▸ **Kaynak Metin**
::::::

Ana içeriğe atla

ESKİ MUHALİFLER İKTİDAR OLUNCA…


28 Şubat’ın mağdurları artık iktidar. Eski muhalifler şimdi iktidar olunca, eski iktidarların neredeyse tüm baskıcı/sansürcü/tahrifatçı yöntemlerini medya ve siyaset dünyasında tedavüle soktular.  Sonucu tahmin edebilir misiniz?

28 Şubat sürecinde egemen medyanın manipülasyonlarından şikayetçi  olanlar, bugün sahibi/yöneticisi değişmiş de olsa aynı o egemen medyanın manipülasyon yöntem ve taktiklerini kullanarak rakiplerini alt etmeye çalışıyor. 28 Şubat sürecindeki gazete koleksiyonlarını karıştıralım: O dönemde kullanılan ‘Dinci’, ‘Şeriatçı’, ‘Laik düzen karşıtı’ ibarelerini, ‘Ergenekoncu’, ‘Hükümet karşıtı’ ya da ‘Din düşmanı’ sözcükleriyle değiştirelim, bir kez daha 28 Şubat tipi gazetecilik/habercilikle karşı karşıya kalırız. ‘Ergenekon Gazeteciliği’ başlığıyla iki cilt kitap yayınlamış olan Alper Görmüş’e bu konuda çok malzeme var ama…

Hukukun ve adliyenin siyasi amaçlarla kullanılması, henüz sanık avukatlarının göremediği bazı bilgi ve dosyaların, iddianameye bile girmeden yandaş medyada yayınlanması sayesinde, sanıklar, yargıç karşısına çıkmadan suçlu damgası yiyor. Oda TV ya da Ahmet Şık-Nedim Şener davasında olduğu gibi, sadece sanıkların inkâr ettiği değil, bilimsel kurumların da sonradan üretildiğini saptadığı CD’lerin içeriği ile insanların itham edildiği bir dönem yaşıyoruz.

::::::

▸ **Yapılacak Görevler**
1. Kaynak metne göre Alper Görmüş iki ciltlik kitabını hangi başlıkla yayınlamıştır?
2. Kaynak metinde "28 Şubat’ın mağdurları" sözcüklerinden başlayıp "tahmin edebilir misiniz?" sözcükleri de dahil olmak üzere oraya kadar olan kısmı kelimesi kelimesine aktarın.

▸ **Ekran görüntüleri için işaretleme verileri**
::::::

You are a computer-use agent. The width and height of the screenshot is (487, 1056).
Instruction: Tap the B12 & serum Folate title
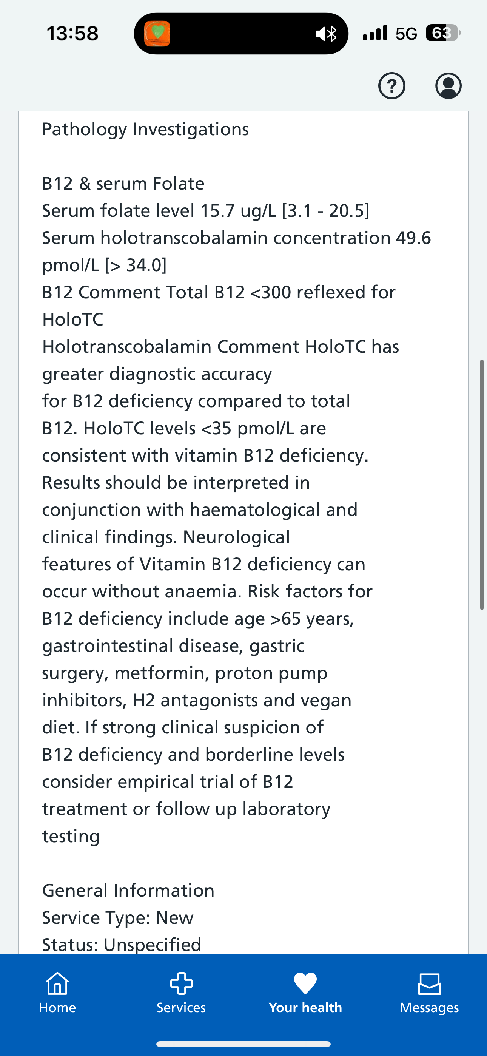[123, 184]
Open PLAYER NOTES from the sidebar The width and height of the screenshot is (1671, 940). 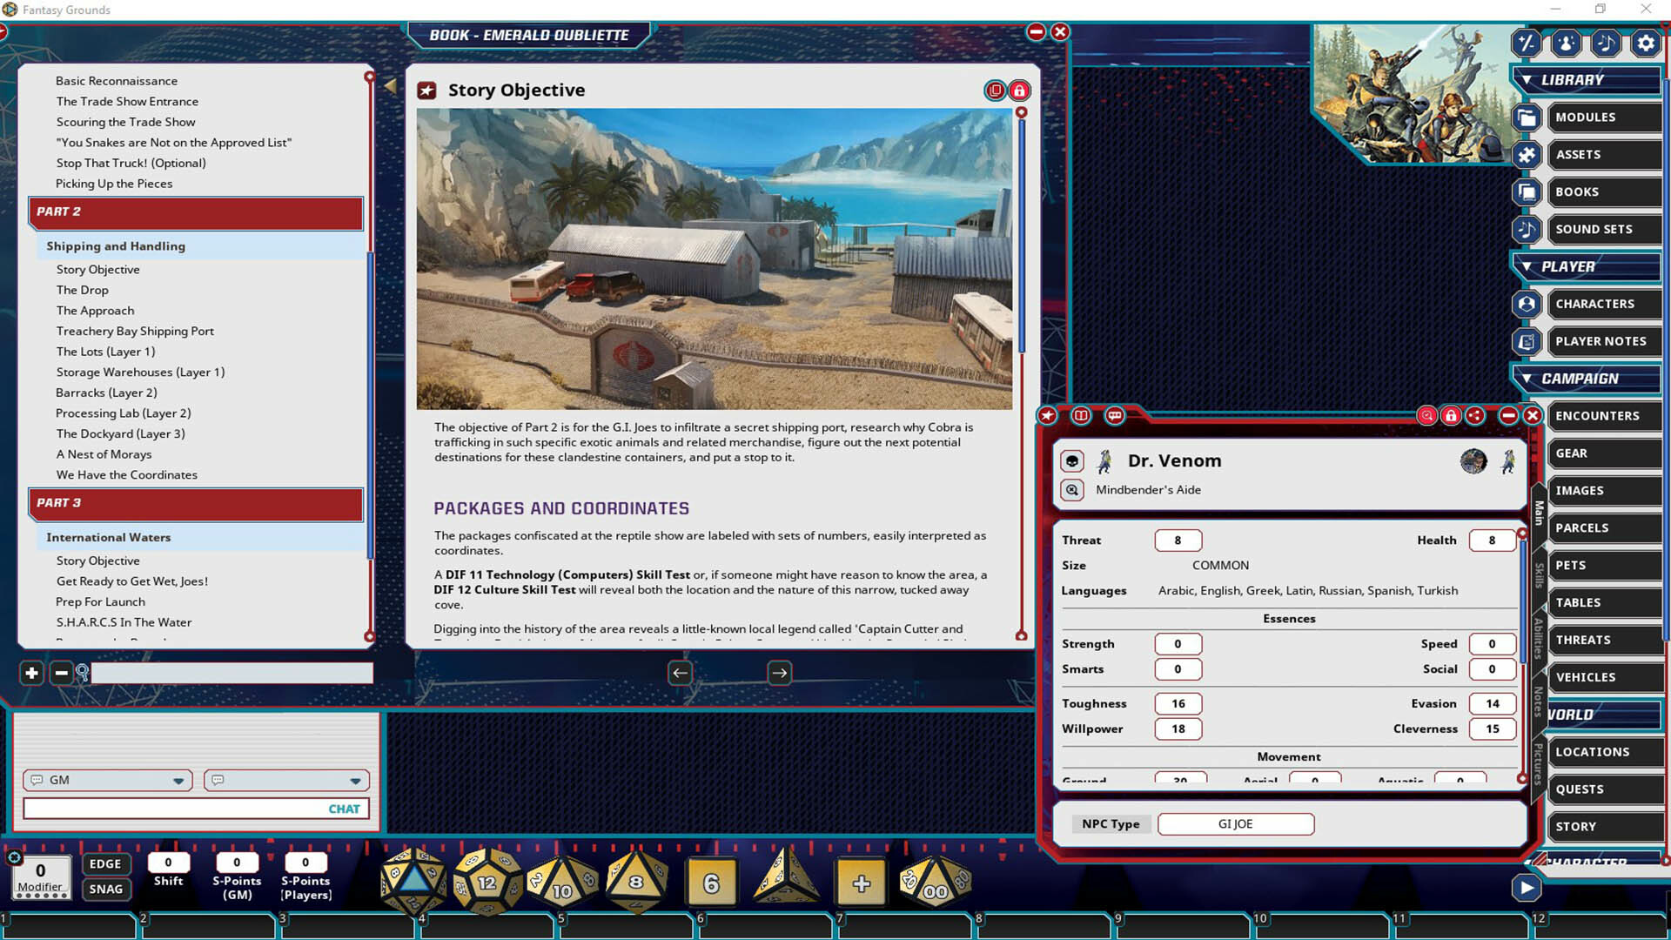(x=1601, y=340)
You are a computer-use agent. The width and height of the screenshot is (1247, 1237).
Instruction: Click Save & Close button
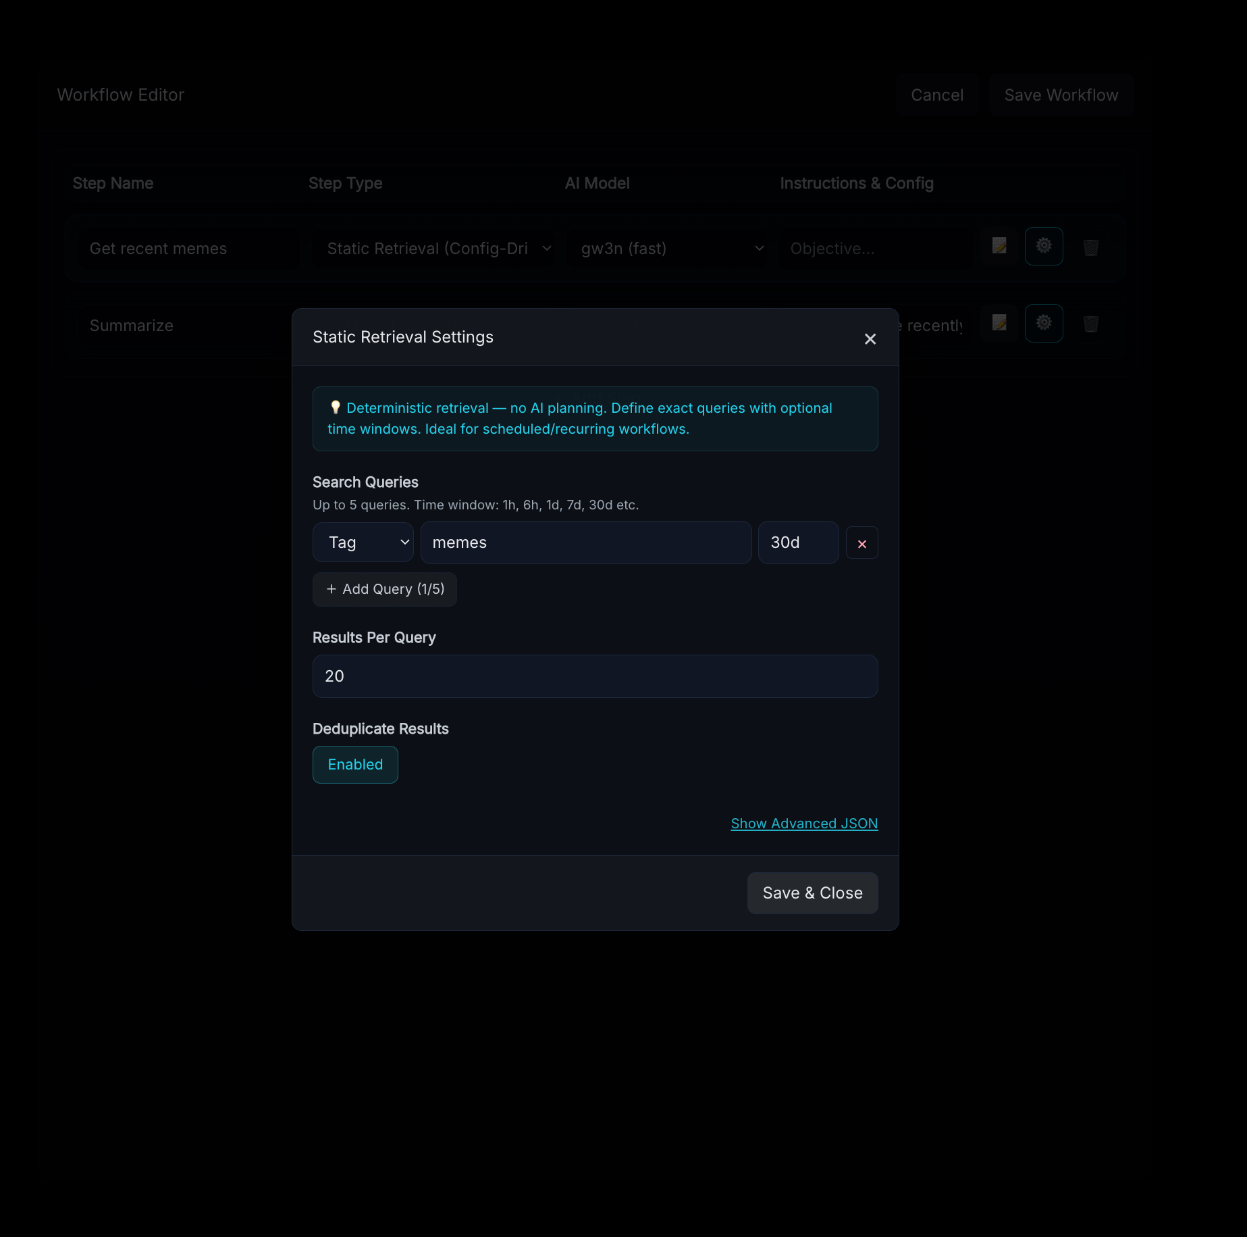(x=812, y=893)
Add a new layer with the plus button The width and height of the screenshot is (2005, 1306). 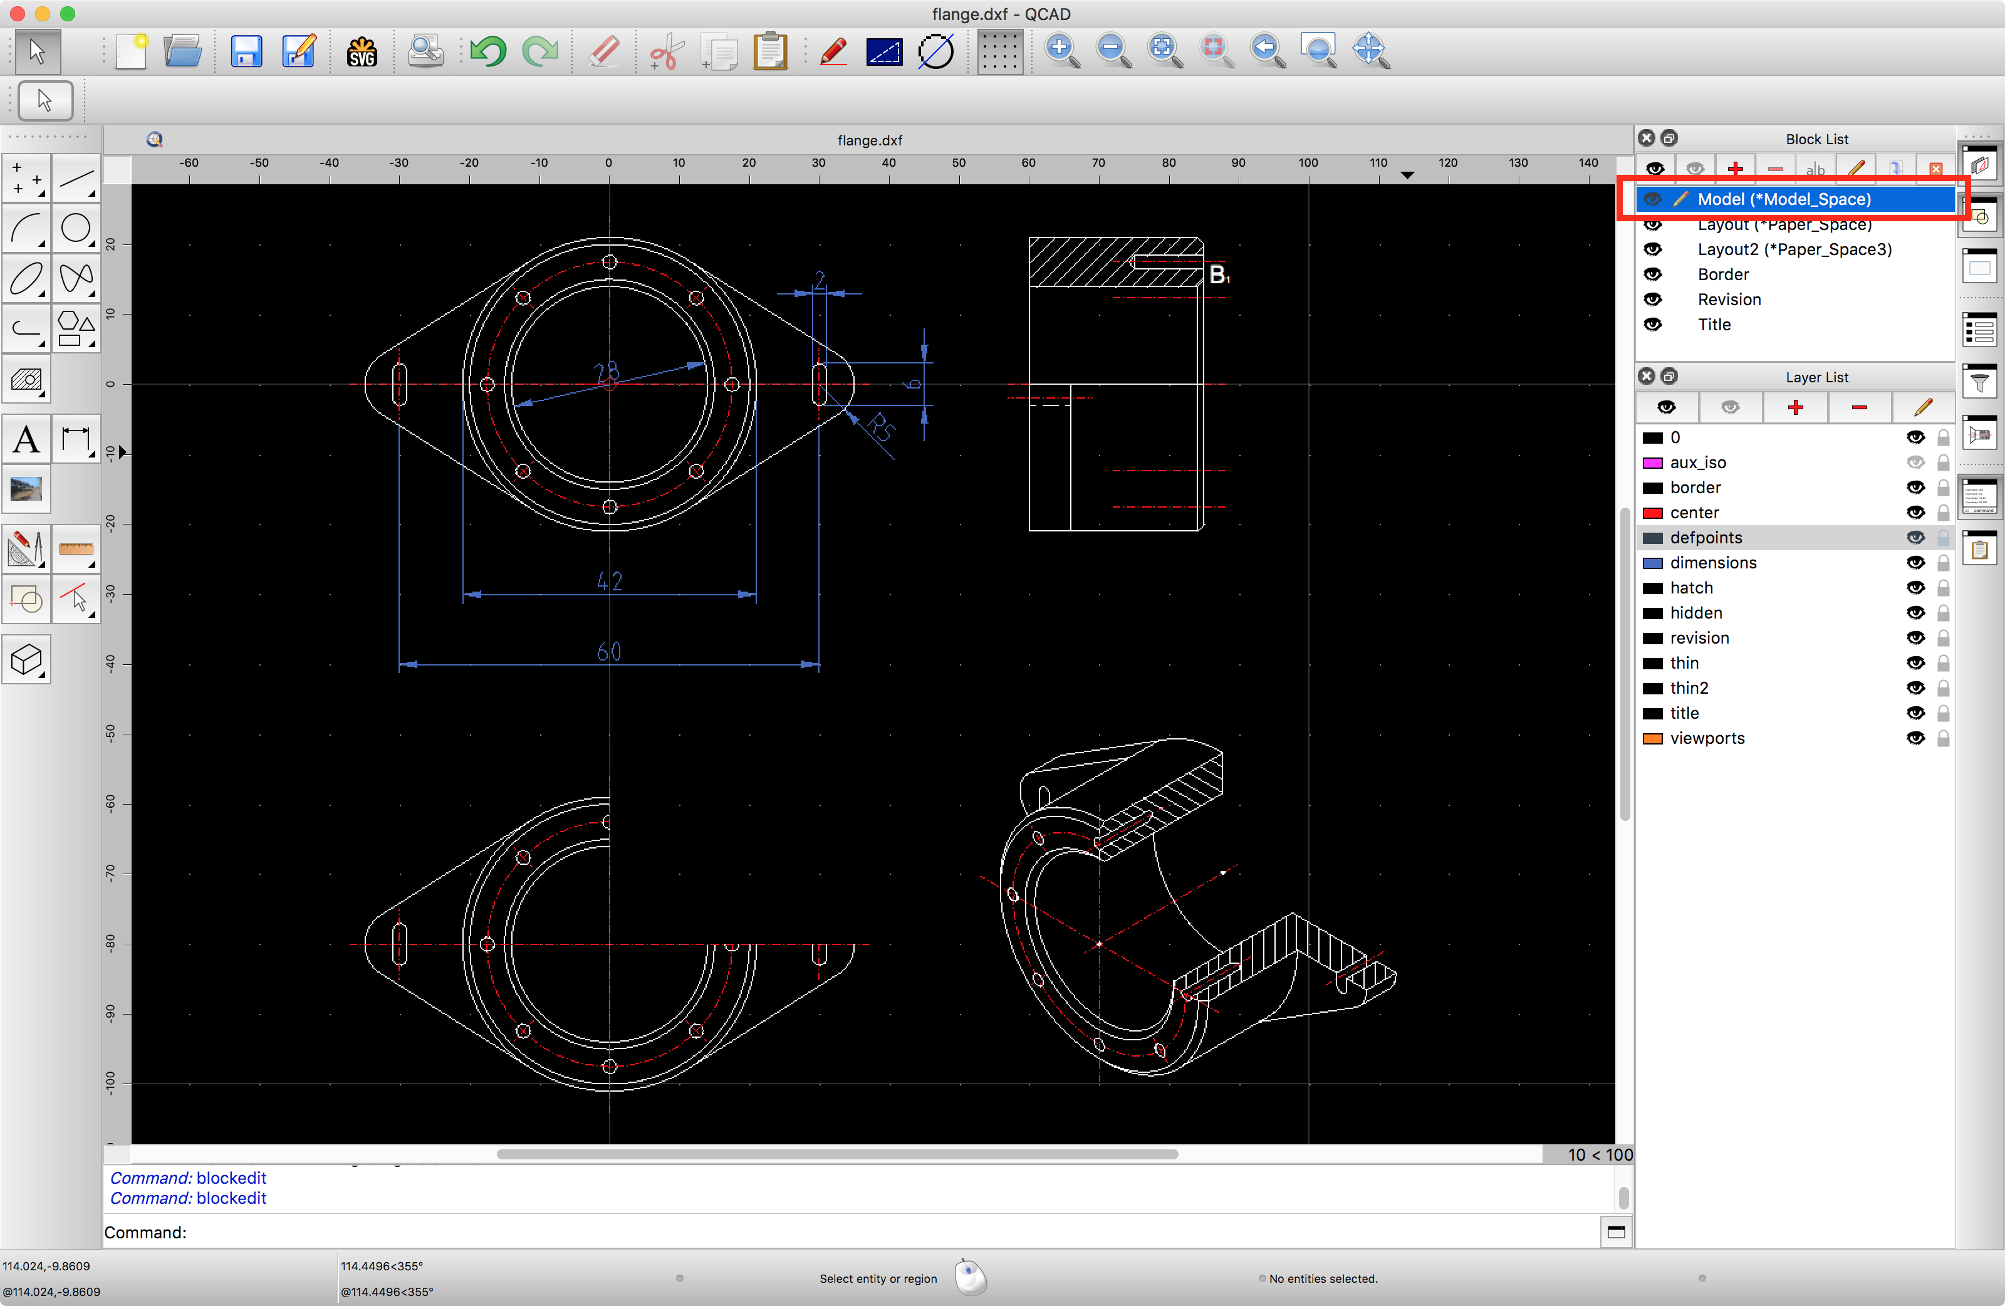1795,407
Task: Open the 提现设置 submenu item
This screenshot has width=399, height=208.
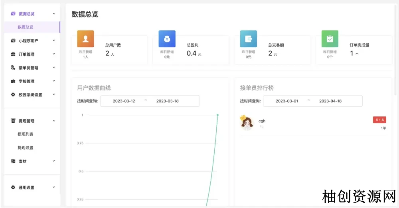Action: [x=26, y=148]
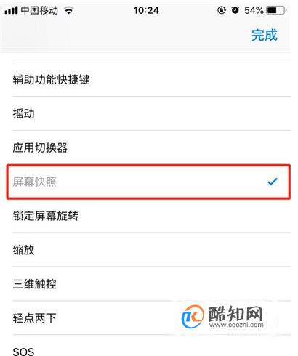
Task: Select 应用切换器 (App Switcher)
Action: [x=151, y=147]
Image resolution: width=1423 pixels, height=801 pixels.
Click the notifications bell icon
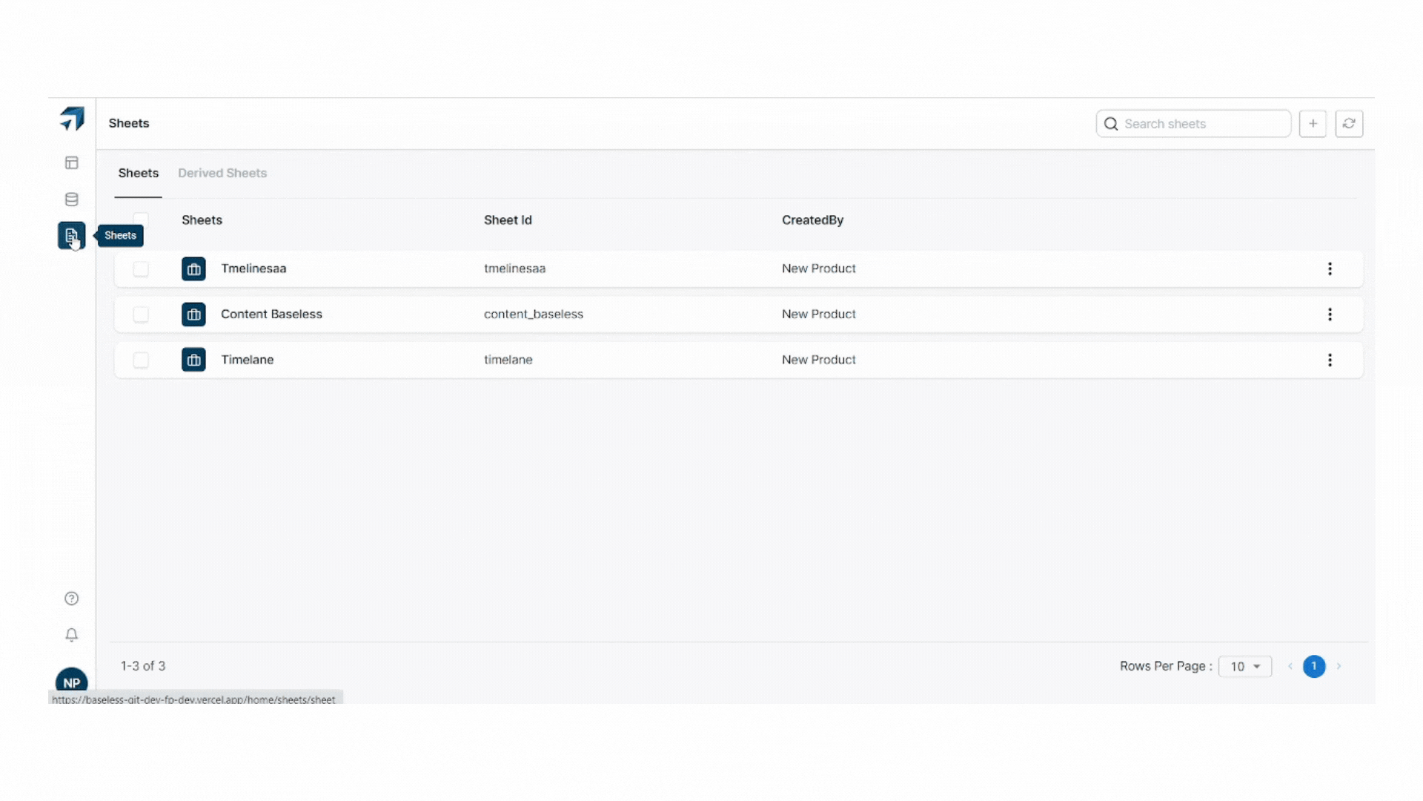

::::::

▸ **Görev Yanıtları**
1. ‘Ergenekon Gazeteciliği’ başlığıyla.

2.
28 Şubat’ın mağdurları artık iktidar. Eski muhalifler şimdi iktidar olunca, eski iktidarların neredeyse tüm baskıcı/sansürcü/tahrifatçı yöntemlerini medya ve siyaset dünyasında tedavüle soktular.  Sonucu tahmin edebilir misiniz?